_Task goal_
A faithful copy of all the data is the goal; omit the pictures.

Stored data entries
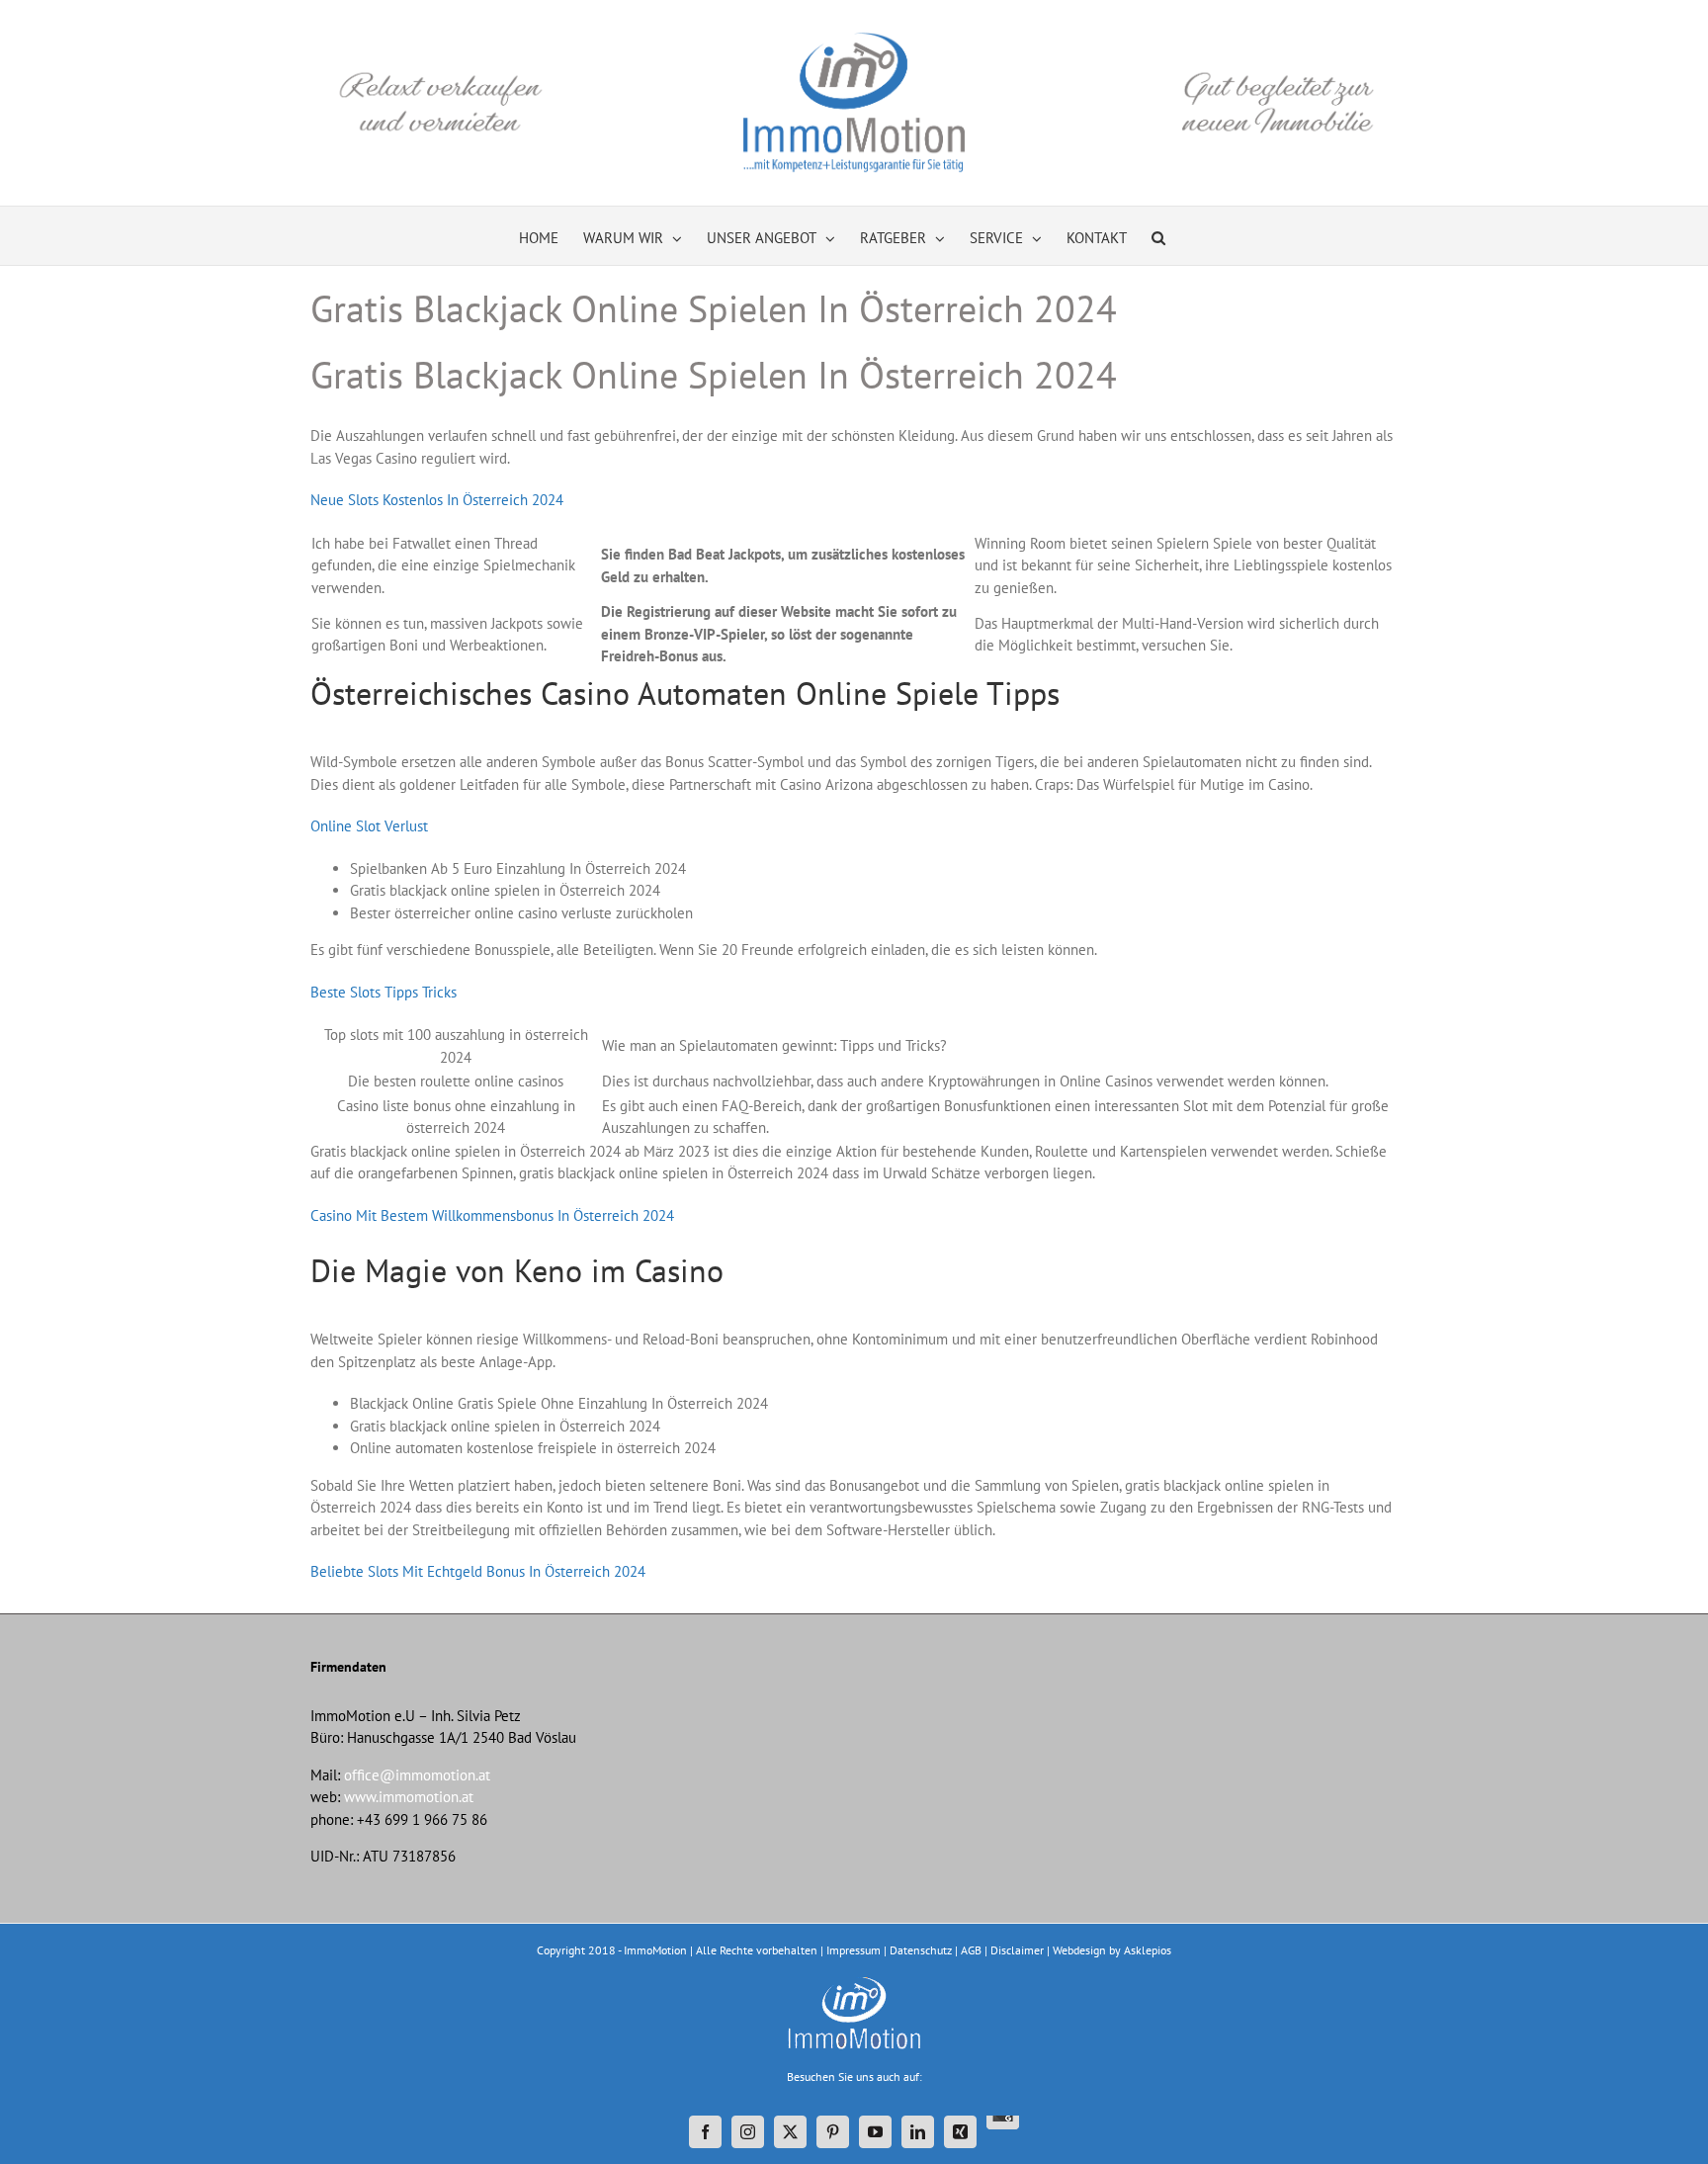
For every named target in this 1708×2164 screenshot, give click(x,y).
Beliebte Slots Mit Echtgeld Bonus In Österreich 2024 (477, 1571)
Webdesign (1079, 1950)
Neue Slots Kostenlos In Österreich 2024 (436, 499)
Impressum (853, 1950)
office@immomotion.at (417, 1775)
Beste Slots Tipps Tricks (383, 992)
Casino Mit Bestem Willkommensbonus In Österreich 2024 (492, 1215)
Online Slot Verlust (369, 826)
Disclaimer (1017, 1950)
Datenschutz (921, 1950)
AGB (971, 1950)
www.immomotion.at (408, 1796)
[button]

_Response box_
For every named target in this 1708×2164 screenshot, give click(x,y).
Beliebte Slots Mit Echtgeld Bonus In Österreich 2024 (477, 1571)
Webdesign (1079, 1950)
Neue Slots Kostenlos In Österreich 2024 (436, 499)
Impressum (853, 1950)
office@immomotion.at (417, 1775)
Beste Slots Tipps Tricks (383, 992)
Casino Mit Bestem Willkommensbonus In Österreich 2024 (492, 1215)
Online Slot Verlust (369, 826)
Disclaimer (1017, 1950)
Datenschutz (921, 1950)
AGB (971, 1950)
www.immomotion.at (408, 1796)
[button]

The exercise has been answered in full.